This is more like it: Plenty of information about the designer, Chris Bilheimer, who has made his mark in a wide array of rock visuals in the last couple of decades. Usually the part about graphic design is hidden away, as if the musicians either don't want listeners to know, or want to imply that maybe the musicians created the art too. This design not only evokes Saul Bass, but feels like two iterations before the final art, shapes just a tad too awkward and close together. I would have fussed with it more. But what do I know? |
I like "American Idiot" by Green Day.
(Wait, wasn't that, like, last century?)OK, you know what? Let's call it a music appreciation instead. I think that's what it's called when no one really wants your opinion of the arts, or when every story has already been written about a recently deceased celebrity, but you write something anyway.
Because I'm not writing this to say you should like it too.
A hater of music reviews, I'm not about to do unto you what I wouldn't want done to me.
Music has to be the most subjective subject there is, rendering music reviews useless to me. No muscle of a writer's description is going to make me buy music, because the writer can't quite qualify why the music appeals.
It could be, and usually is, nothing to do with beat or structure or the front man's voice. It could have everything to do, and usually does, with my geographical and psychological place when I encounter the music.
Music love is an accidental thing. It is snuck upon you while you're doing other things. So it was when I first heard Copland's "Fanfare for the Common Man" in the days when if you wanted to watch TV, you had to watch what your parents wanted to watch. They wanted to watch something that showcased Copland, and after that I wanted to hear everything else he wrote.
Tom Waits sang my angst over long frustrating winter nights researching a project when I was a newspaper reporter. He always brings me back to those nights.
Caught up in The Colbert Report's final goodbye, I got caught up in "Holland 1945" by Neutral Milk Hotel (album cover art also by Chris Bilheimer), and the possible reason Stephen Colbert chose it as the last sounds we heard.
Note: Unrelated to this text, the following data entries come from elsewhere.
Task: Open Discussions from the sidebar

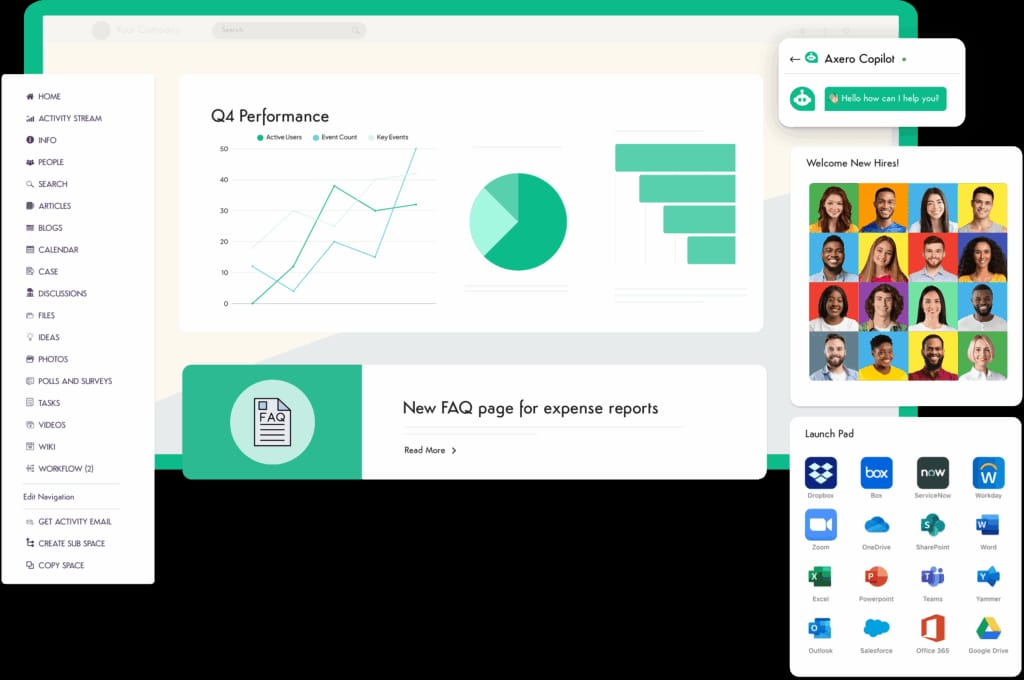Action: point(59,293)
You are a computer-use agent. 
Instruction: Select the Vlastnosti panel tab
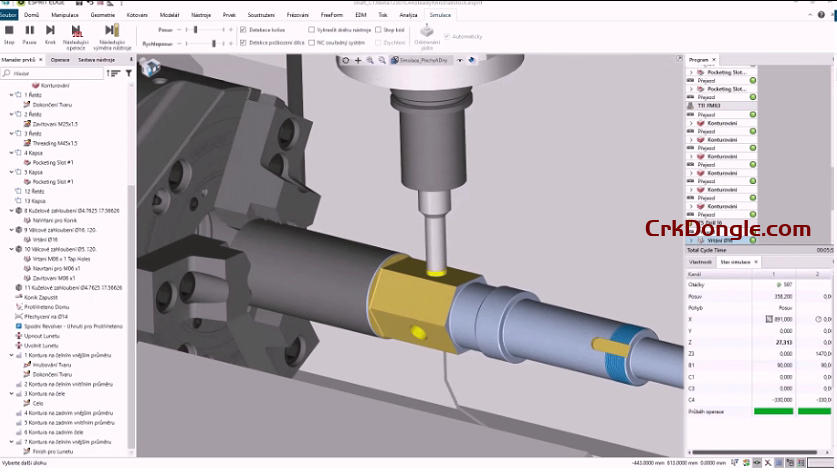pyautogui.click(x=701, y=261)
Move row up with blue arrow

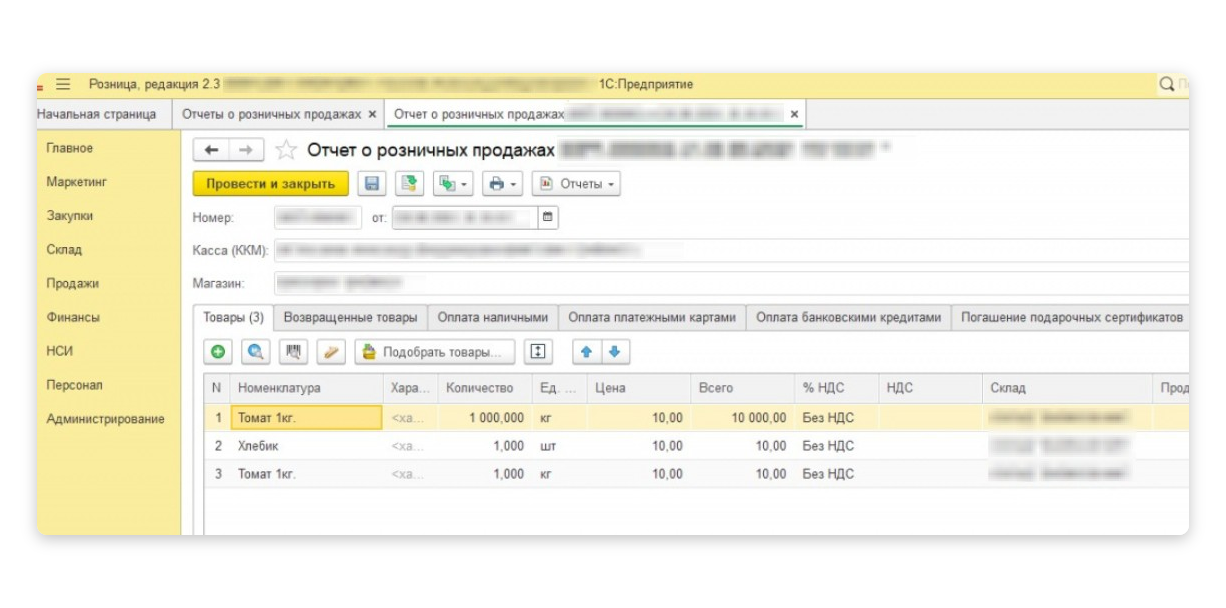[587, 352]
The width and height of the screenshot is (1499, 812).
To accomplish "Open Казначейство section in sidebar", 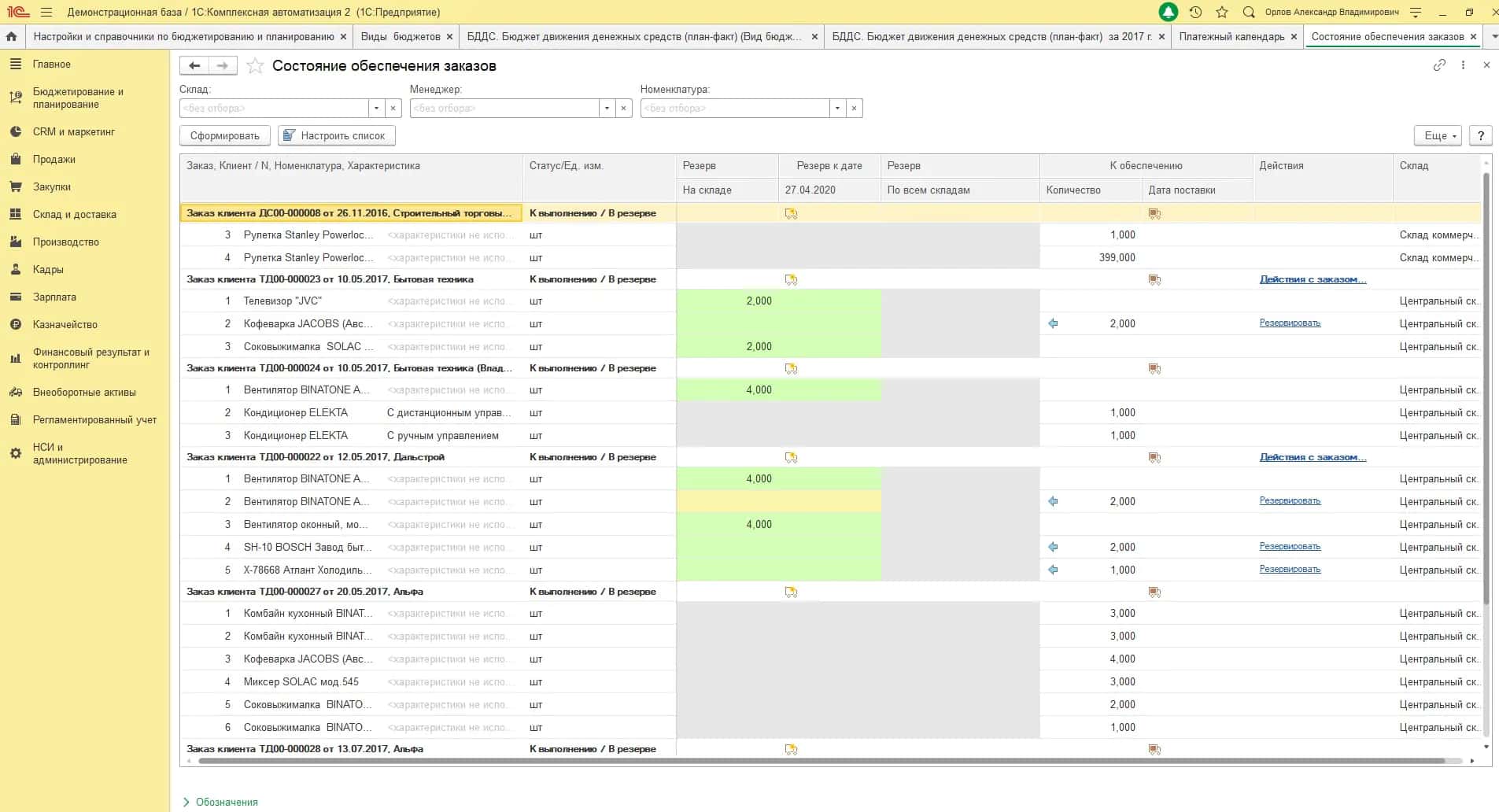I will (65, 324).
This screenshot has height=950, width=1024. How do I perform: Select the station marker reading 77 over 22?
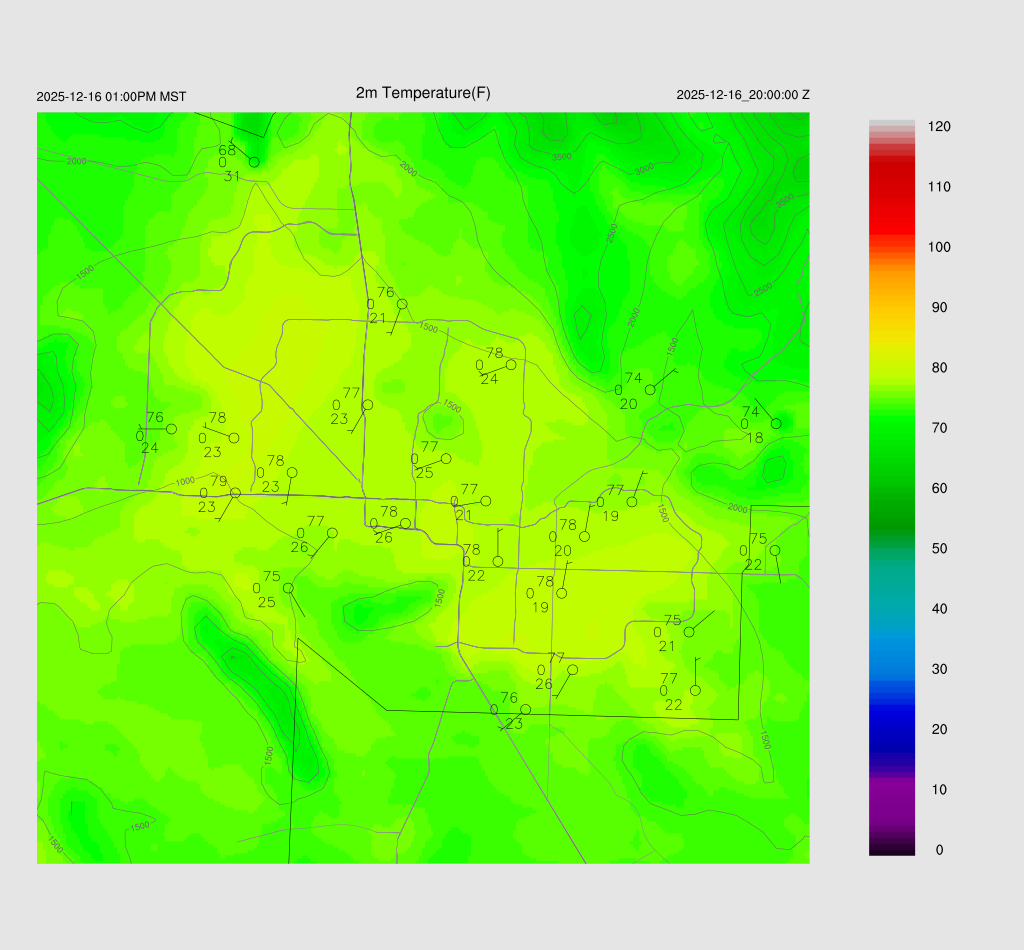pos(695,691)

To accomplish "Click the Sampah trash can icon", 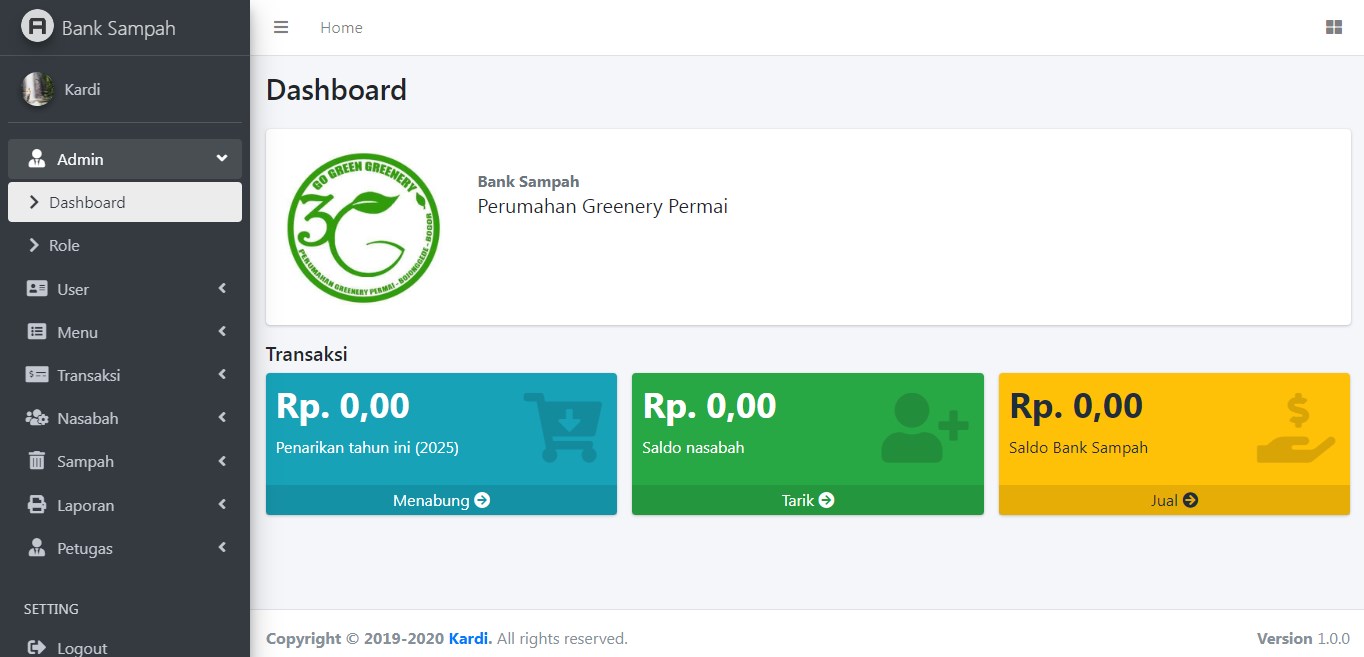I will [37, 461].
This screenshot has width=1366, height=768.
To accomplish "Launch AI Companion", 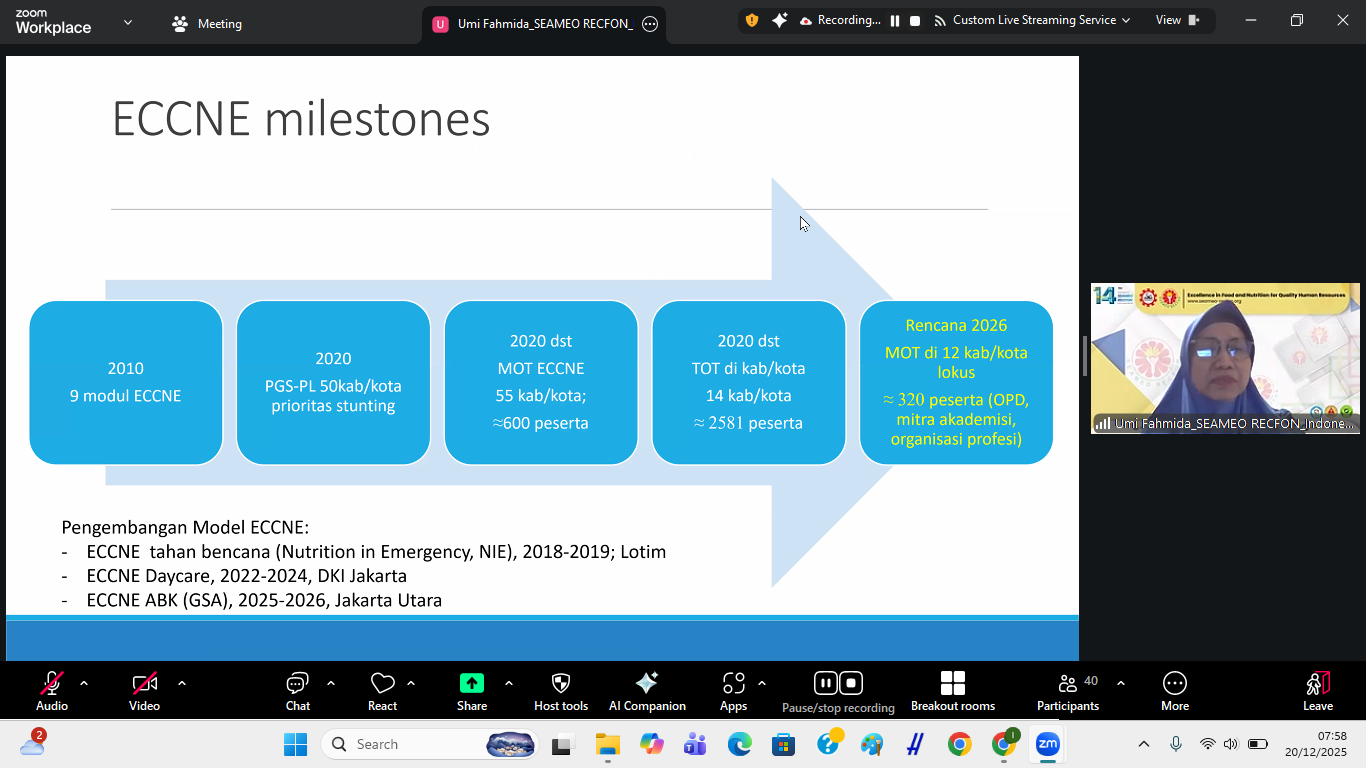I will (647, 690).
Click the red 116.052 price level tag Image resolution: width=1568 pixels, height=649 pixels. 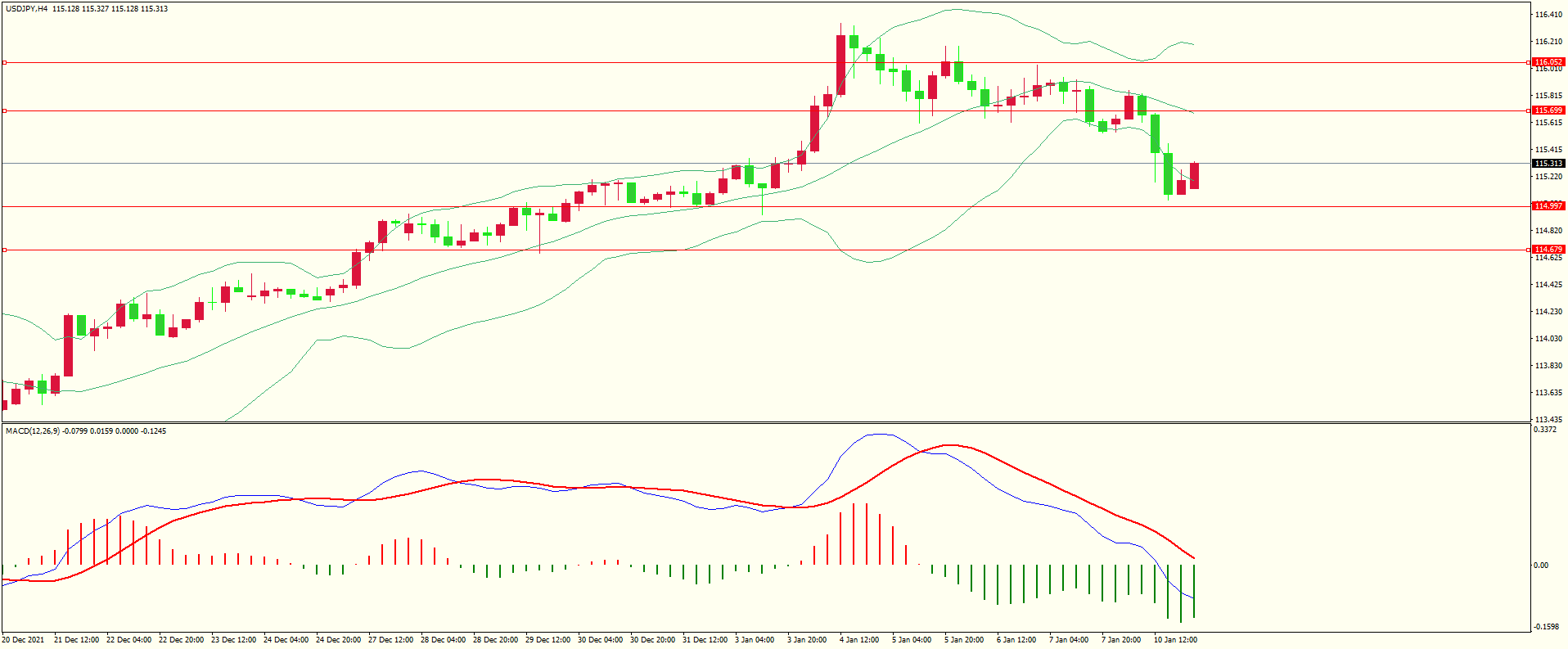(x=1548, y=62)
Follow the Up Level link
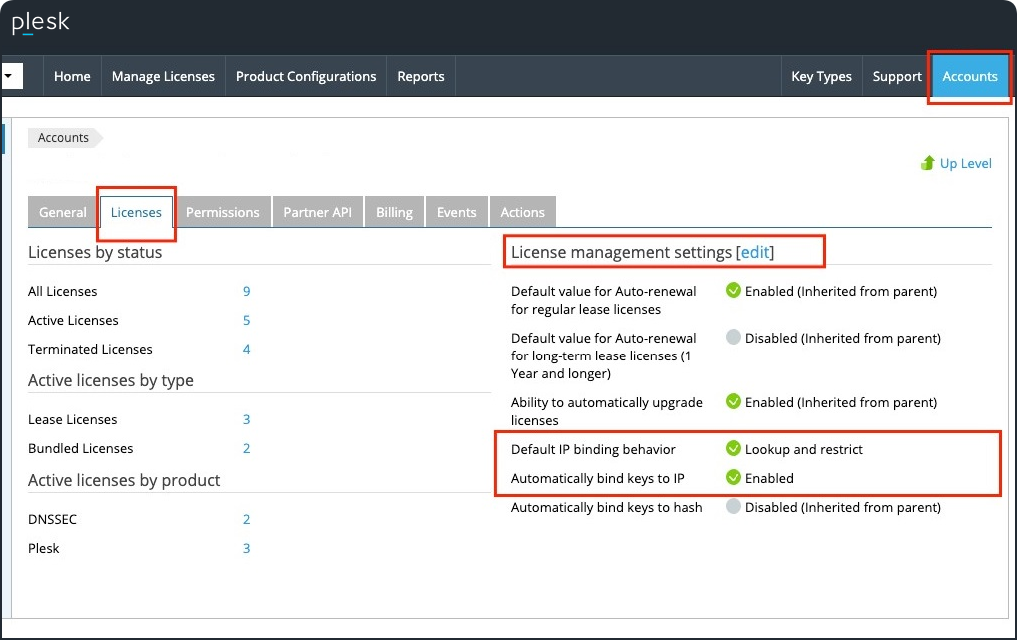The height and width of the screenshot is (640, 1017). (965, 163)
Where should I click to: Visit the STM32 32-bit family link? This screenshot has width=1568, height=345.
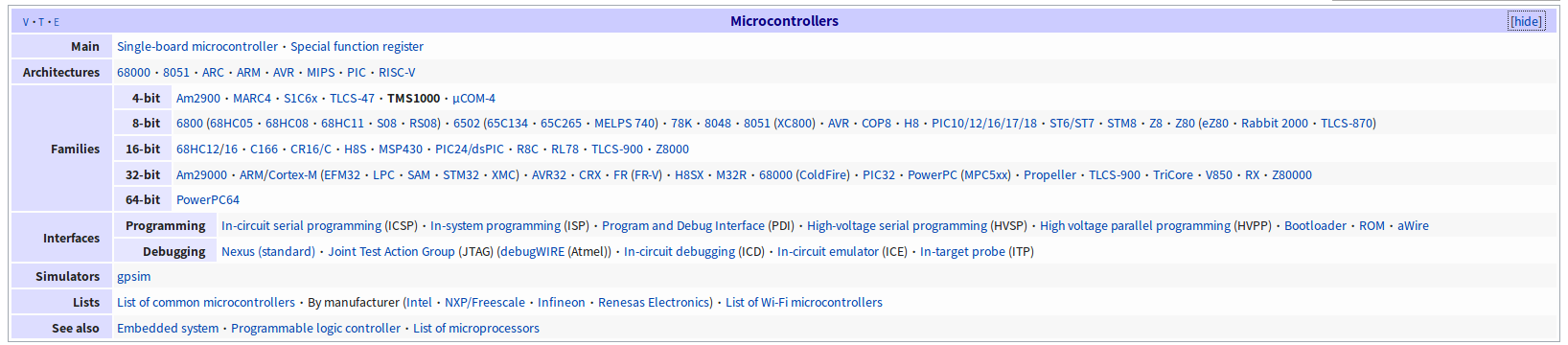click(x=461, y=174)
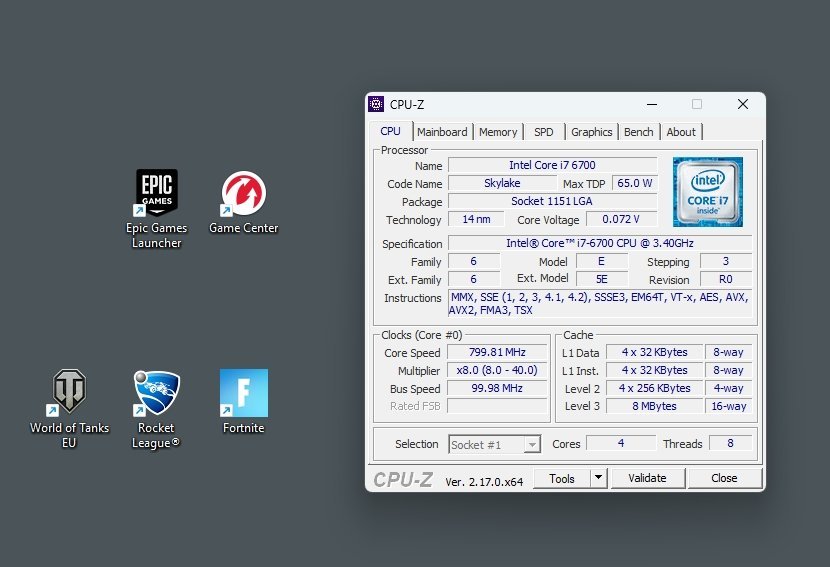Switch to the SPD tab
This screenshot has width=830, height=567.
point(543,132)
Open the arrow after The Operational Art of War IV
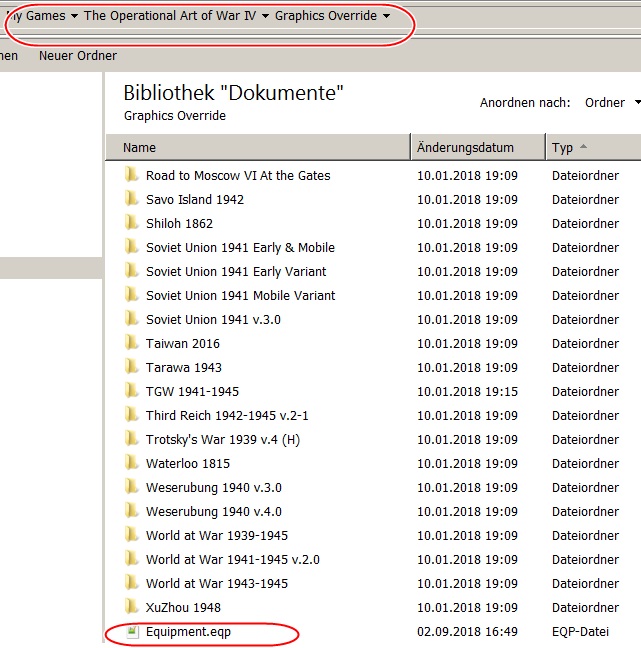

"Sweet Disposition" by The Temper Trap is a song I never would have come by, except for its use as the soundtrack for the video of a swim in which I got to take part, and the music is ingrained in me.
No music review imploring me to listen to those pieces would have succeeded.
I also understand the irony in linking these songs here, because your music tastes are scattershot, defy reason, and may even be embarrassing, like mine, and you prefer not to be spoon-fed but have the music find you accidentally. But what the heck; the link function is easy and available, so why not use it, am I right?
Our son bought American Idiot when he was in high school. He bought it
I didn't know much about Green Day at the time, but trusted his exploration. I teased that Green Day was part of UBT (Unified Band Theory), my idea that all the music he was listening to came from one band, relabeled and packaged for a different audience, the only tell being the lead singer with the odd Valley-Boy-slightly-Australian pronunciation of certain words.
I'm not Green Day's audience, nowhere close. Even when I fit the demographic long ago, I wasn't into sex, drugs and rock 'n' roll. I didn't, and wouldn't, go to concerts.
And yet …
I appreciate what Green Day is saying and playing here. Call it punk-pop (here is where I betray my weakness as a music reviewer, because I don't know what I'm talking about), powerful guitar and explosive drums but with simple, infectious melody.
I appreciate the rage displayed in American Idiot, the anger and pain of suburban kids trying to get through their screwed-up world. The video made for the suite "Jesus of Suburbia," (NSFW I guess) doesn't feel like actors playing confused and untethered teenagers, but like real kids opening the dented door to their messed up lives.
I feel their pain, and attach the sound to my own frustrations, however different.
I appreciate the energy with which Green Day delivers its message. YouTube®™ has put me close to the concert stage I wouldn't get near in person, and I get to see the manic drive as Green Day performs, all rockstar poses, windmill arms and ridiculously wide stances and twisted faces. I couldn't tell you whether lead guitarist Billie Joe Armstrong, bassist Mike Dirnt and drummer Tre´ Cool are personas or their real selves, or some of both, but they don't hold anything back. You paid your ticket, they're going to give you a show.
American Idiot is written like a rock opera, its songs tracing a story thread of young people in the time of George W. Bush and Iraq War II and the toppling economy, all of its dislocation and anger and hopelessness and redemption and resignation.
Which may be why it's still being performed as an actual rock opera, Green Day having turned its collection into a Broadway musical (where the actors do feel like actors, play-acting as disaffected young people).
The song-story suits me at the moment. The CD rests in my car stereo, ready to blare when National Public Radio recycles a story for the third time, or sports talk radio waxes eloquent about the 3-4 defense. Or when I just want to swing the windmill arms of my mind.
It'll be there until something new accidentally comes along.